En cessant de se rendre visible à ses apôtres, Jésus les invite à demeurer unis dans l’Esprit Saint, le Défenseur, qu’il leur à promis. Grâce à lui, ils pourront annoncer le Royaume de Dieu, semer la Parole de Jésus ressuscité et construire l’Eglise. Et c’est cette Eglise que Paul voit se réaliser grâce à son labeur apostolique et à celui des autres apôtres. Cette construction se réalise en tous ceux qui accueillent la Parole du Seigneur et se laissent guider par son Esprit.
Elle se réalise en nous, très modestement, avec nos pauvres moyens, notre faiblesse, si nous nous accueillons les uns les autres, et si nous laissons transparaitre l’amour de Dieu et l’amour fraternel aux yeux de tous ceux qui viennent vers nous.

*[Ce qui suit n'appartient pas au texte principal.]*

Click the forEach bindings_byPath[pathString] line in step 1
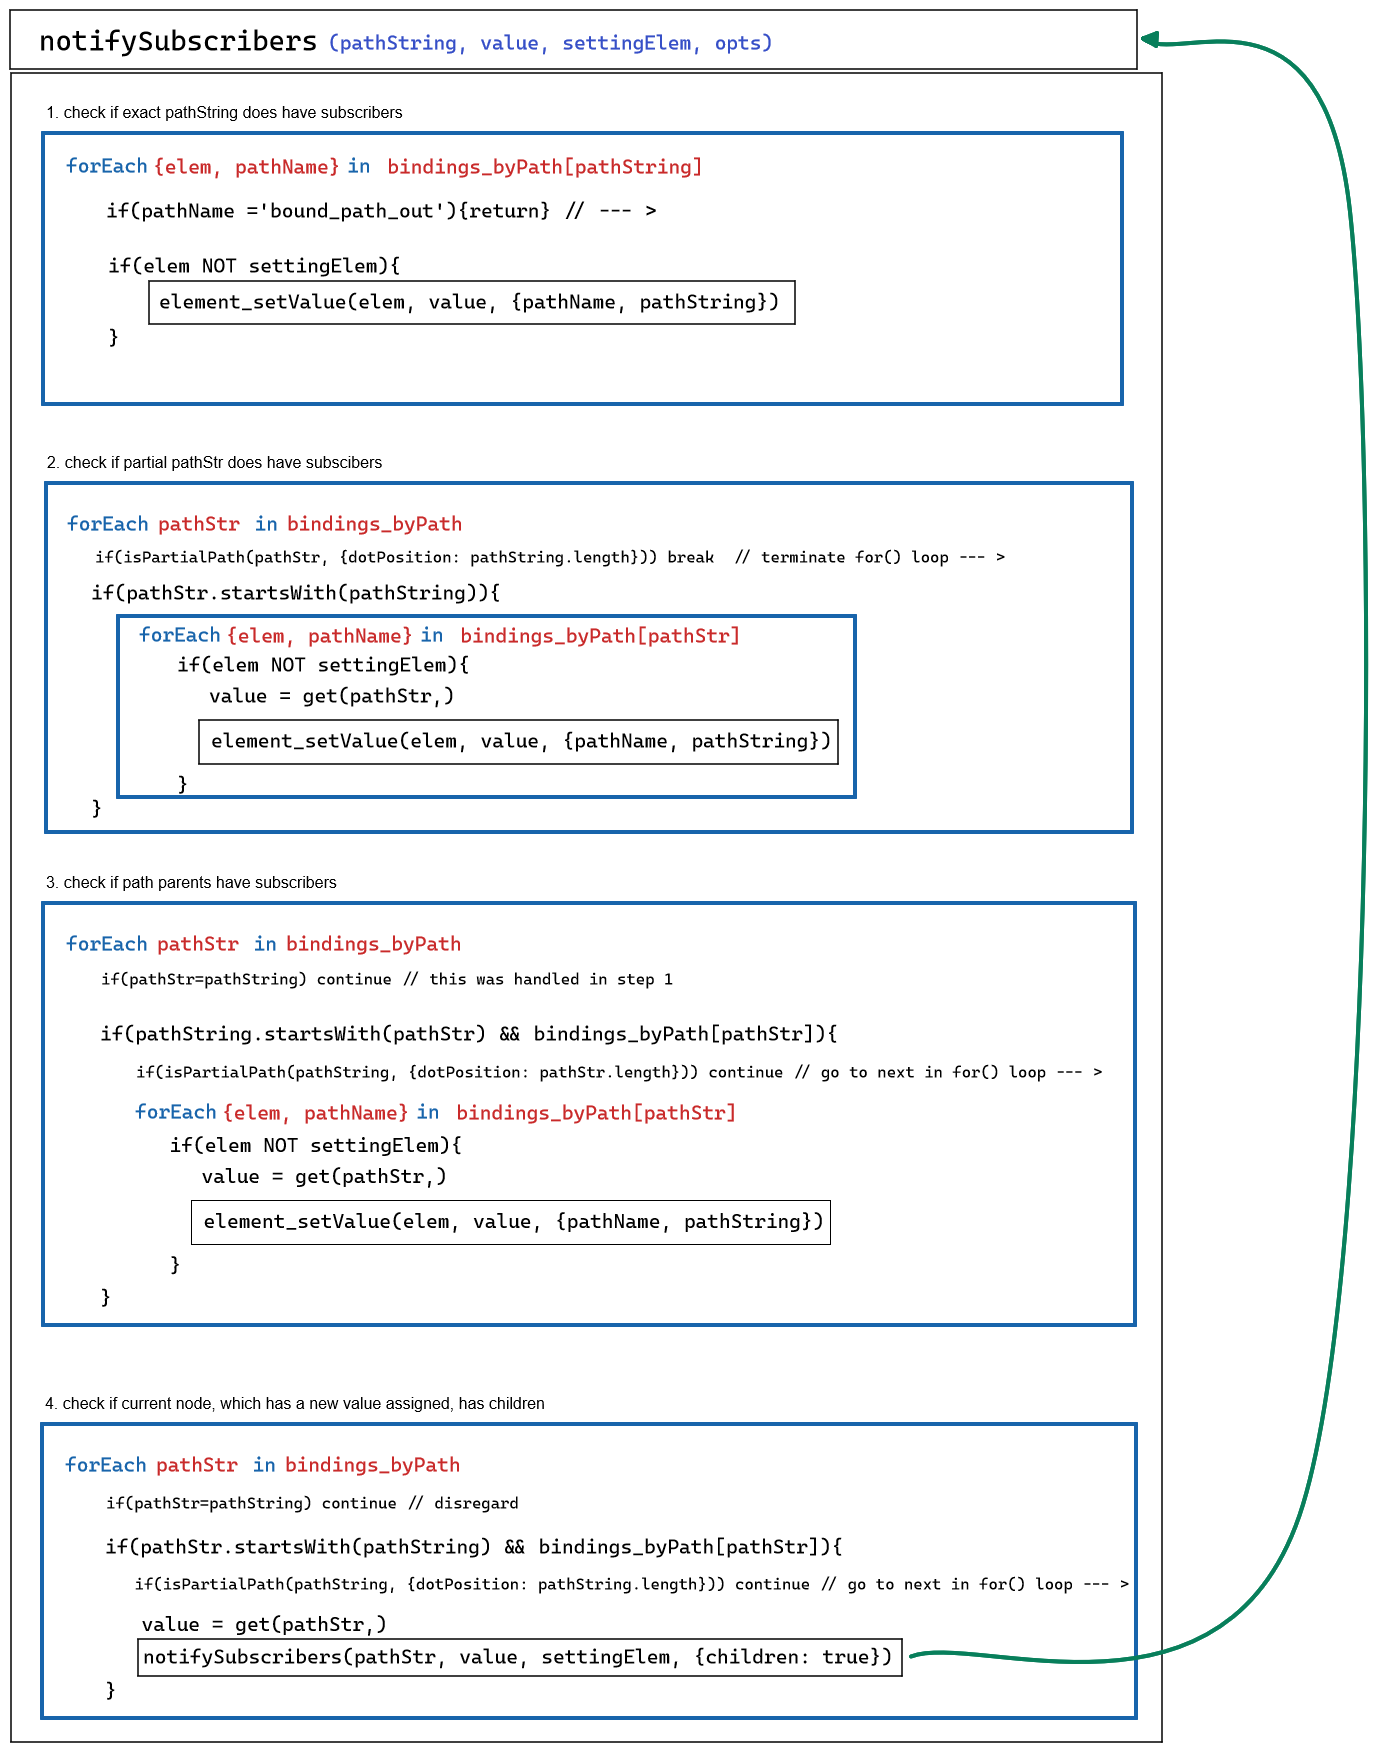Image resolution: width=1376 pixels, height=1751 pixels. tap(384, 167)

Accueillons la grâce de cette fête en nous ouvrant au don de l’Esprit Saint qui nous guide et renforce notre unité.
Vendredi 14 mai :
Le ministère de l’abbé dans son monastère doit s’adapter à une grande diversité de caractères et de tempéraments. L’abbé doit donc adapter son enseignement à chacun, car il y a autant de tempéraments que de moines dans la communauté. C’est un travail de tout instant. Cela ne veut pas dire qu’il y a des cas difficiles en permanence ! Mais comme le maître de la vigne, l’abbé doit tailler, émonder pour empêcher la communauté de devenir une terre pleine d’herbes folles, de ronces et de plantes parasites qui étouffent et empêchent la bonne terre de produire un fruit de qualité.

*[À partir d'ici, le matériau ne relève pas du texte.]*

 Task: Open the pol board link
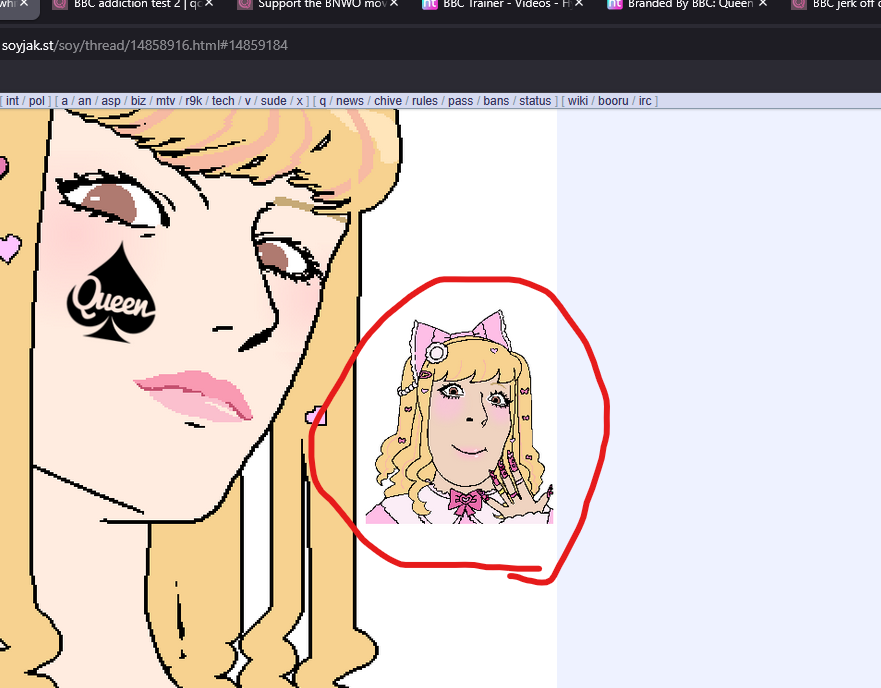(37, 101)
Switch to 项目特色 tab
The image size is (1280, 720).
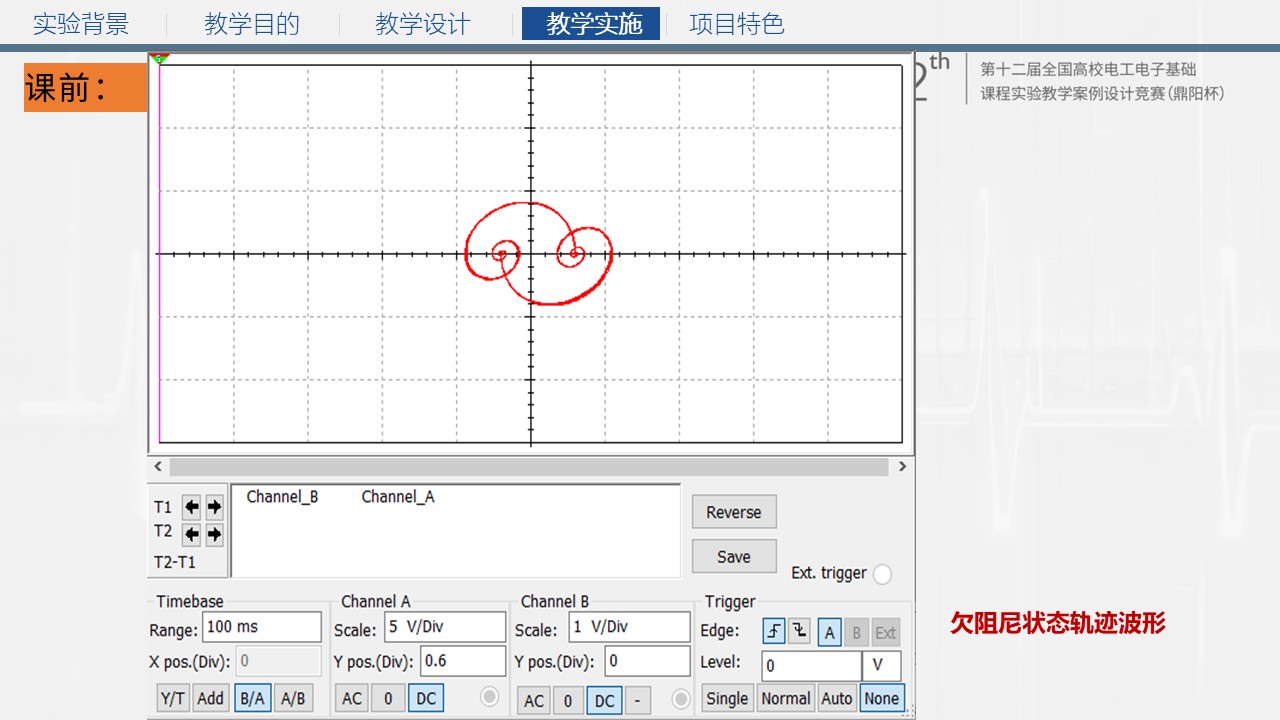[736, 25]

Que l’Esprit Saint, en ces jours préparatoires à la Pentecôte, nous aide tous à laisser Dieu agir en chacun de nous.
Samedi 15 mai :
Ce passage de la RB. prolonge le précédent en décrivant le rôle de l’abbé. Celui-ci doit avoir une attention personnalisée à chacun. Il n’est pas un fonctionnaire qui donne des ordres de son bureau. Il est au service de l’ensemble, certes, mais en tenant compte de la personnalité de chacun.
Son modèle, c’est le Christ bon pasteur, qui connaît ses brebis et voit comment traiter chacune d’elles. Il prodigue à chacune ce qui lui convient (encouragements, conseils ou reproches). Il s’adapte à chacune. C’est ainsi qu’il fait progresser le troupeau.